She started taking pictures of other people's dogs. And random people began showing up at her house, unannounced. "Not even knocking," she said, "and then they're crying, they're standing in my kitchen, crying, talking about how the photo made them feel love and then telling stories about their lives."
It was overwhelming and surprising and sweet all at once, she said.
Then, about six months later when Hannah was still riding the high of that photo, Jim woke up early on a cold January morning to take some clients ice fishing. He kissed Hannah goodbye.
A few hours later, she got a frantic call from a number she didn't recognize. Jim had gone through the ice.
Immediately after he died, Hannah started going for runs, every day, on the ice on Lake Superior not far from their house in Bayfield. She was not going to be afraid of the ice, she told herself. She was not going to be afraid of the lake her husband loved so much.
But it took her a longer time to go ice fishing again.
The winter after Jim died, Hannah's friend Barb Carey approached her with an idea: to organize an event that would promote and celebrate the growing number of women who ice fish. Carey is a fishing guide who founded a group called Wisconsin Women Fish.
She knew that Hannah loved fishing. And she knew that women are a growing demographic in the ice fishing world.
But the industry wasn't paying attention.
"There [are] no photos of women anywhere in catalogs, in any print media marketing materials, nothing," she said. "It's just like women don't exist in the ice fishing world."
So, together, they created the Women Ice Angler Project. Hannah became the group's official photographer. That first winter, they fished on Lake of the Woods in far northern Minnesota.
Hannah had a tough time out there on the ice.
"I was bawling my eyes out," she said. "Not because I was afraid. Because it was the first time I ever fished without Jim."
But since then, Hannah has fished every winter on several different lakes with a new community of women anglers.
And as the project has grown, it's become about something much bigger than fishing, said Carey.

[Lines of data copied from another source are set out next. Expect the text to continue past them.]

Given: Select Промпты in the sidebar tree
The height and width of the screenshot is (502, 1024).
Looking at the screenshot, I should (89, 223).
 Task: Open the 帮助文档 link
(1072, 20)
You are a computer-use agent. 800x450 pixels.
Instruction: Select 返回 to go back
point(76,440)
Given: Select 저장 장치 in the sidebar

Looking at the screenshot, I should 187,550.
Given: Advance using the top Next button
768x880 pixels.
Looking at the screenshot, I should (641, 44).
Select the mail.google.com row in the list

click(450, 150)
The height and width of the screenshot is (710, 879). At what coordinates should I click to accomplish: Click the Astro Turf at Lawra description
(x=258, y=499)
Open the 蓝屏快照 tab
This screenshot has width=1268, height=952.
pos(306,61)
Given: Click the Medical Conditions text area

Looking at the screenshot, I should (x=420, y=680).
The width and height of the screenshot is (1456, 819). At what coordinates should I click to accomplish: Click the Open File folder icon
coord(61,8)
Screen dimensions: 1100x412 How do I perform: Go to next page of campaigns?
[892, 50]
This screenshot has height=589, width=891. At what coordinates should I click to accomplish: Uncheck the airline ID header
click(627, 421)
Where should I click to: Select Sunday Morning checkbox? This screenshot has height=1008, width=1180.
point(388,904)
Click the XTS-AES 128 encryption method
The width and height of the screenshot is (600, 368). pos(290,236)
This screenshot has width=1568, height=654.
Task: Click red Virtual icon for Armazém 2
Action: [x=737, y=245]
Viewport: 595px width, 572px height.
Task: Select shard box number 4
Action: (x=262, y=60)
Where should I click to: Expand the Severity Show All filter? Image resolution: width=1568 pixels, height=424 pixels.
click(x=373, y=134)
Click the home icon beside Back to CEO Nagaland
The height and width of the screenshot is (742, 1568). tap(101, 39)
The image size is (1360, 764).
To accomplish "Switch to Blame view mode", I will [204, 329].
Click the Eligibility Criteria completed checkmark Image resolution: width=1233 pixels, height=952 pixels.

"Because I see how women's lives are changed," she said. "I see how all of a sudden they're backing their boat in, they're going fishing, they have confidence and pride in doing things they never thought they could do." And on Saturday — the sixth anniversary of the day Jim Hudson died — his wife will be on the ice again, with 50 women fishing on the big lake. And Hannah Stonehouse Hudson isn't scared to be back. And she's not sad.
She's thrilled.
"To be perfectly honest, I didn't know how I'd react," she said. "I didn't realize how happy I'd be, [how] joyful — and know this is where I'm supposed to be."
And now she says she gets to share that gift with other women on the lake she loves.
"Ice fishing did not kill [Jim]," she said. "He gave that to me as a gift. He gave his knowledge of Lake Superior to me as a gift. And I am never going to give that up."